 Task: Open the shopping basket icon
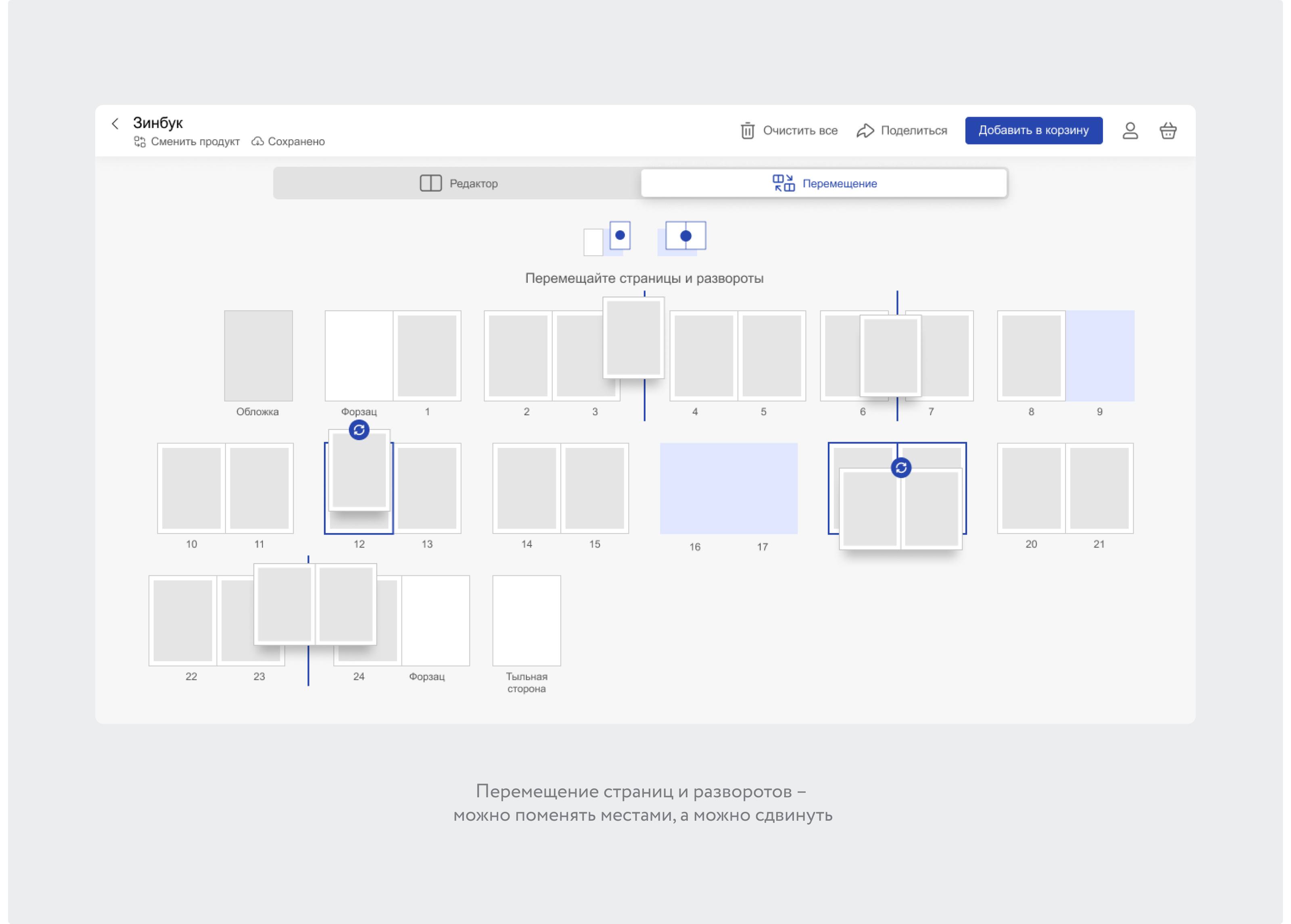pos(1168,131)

* * *

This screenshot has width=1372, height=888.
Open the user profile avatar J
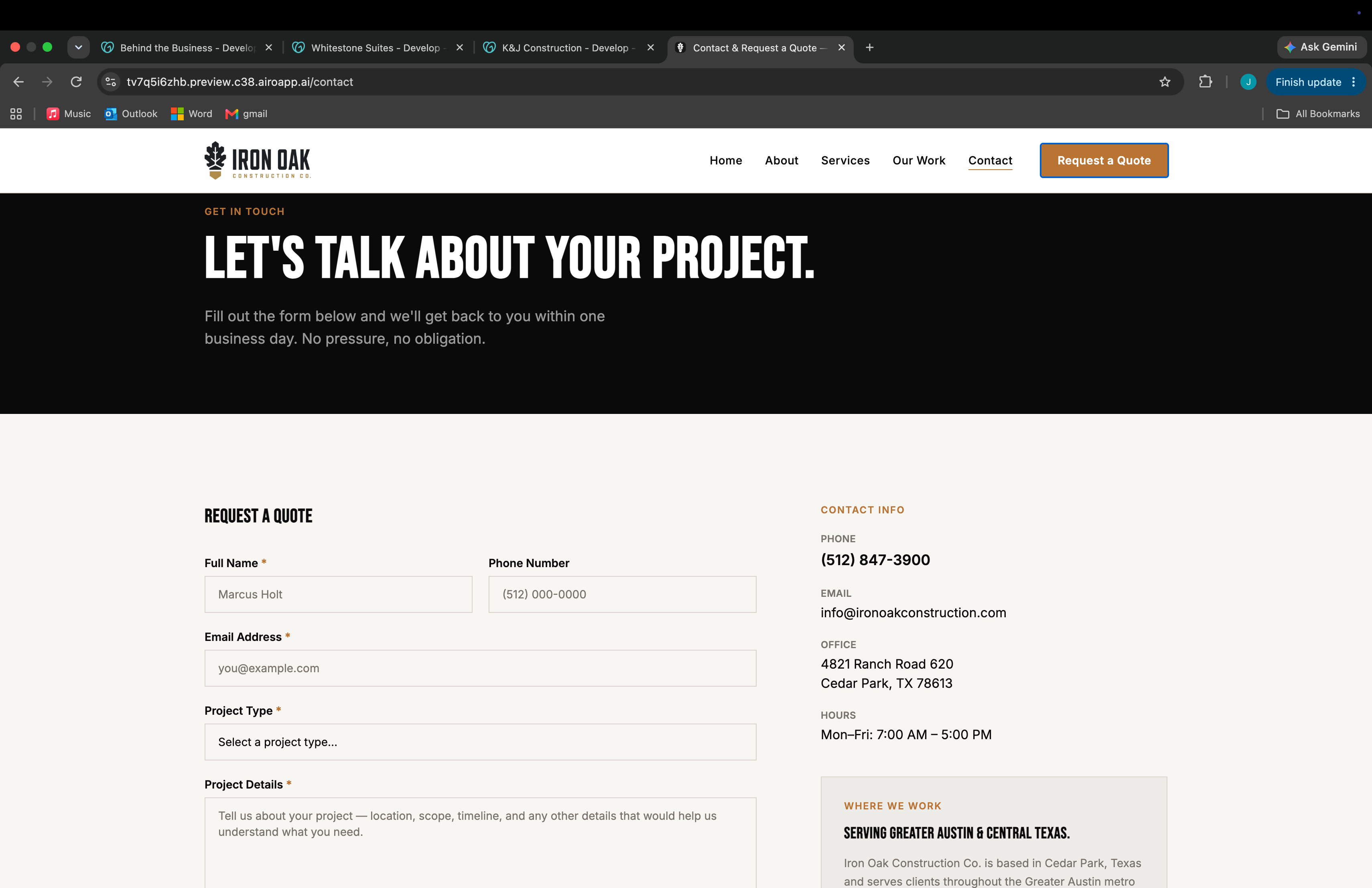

* * *

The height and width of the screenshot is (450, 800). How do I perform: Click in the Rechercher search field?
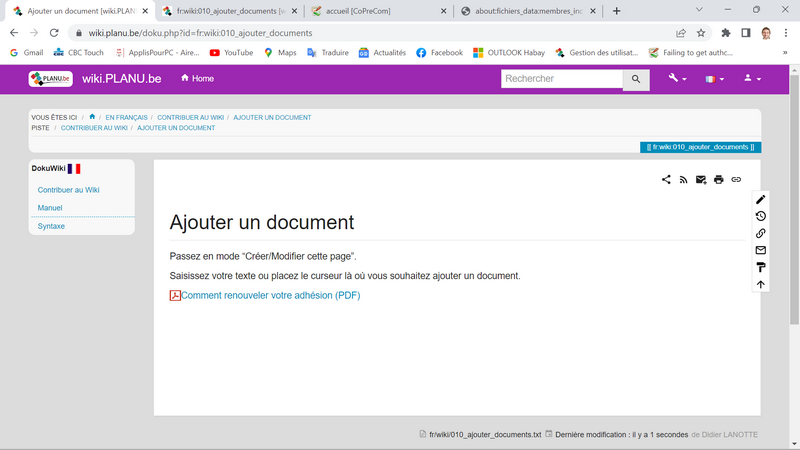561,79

(Exercise brief)
Above are the records; copy exactly the lines from the line with "This screenshot has width=1372, height=888." through the line with "Open the user profile avatar J", both included.

(Task answer)
This screenshot has width=1372, height=888.
Open the user profile avatar J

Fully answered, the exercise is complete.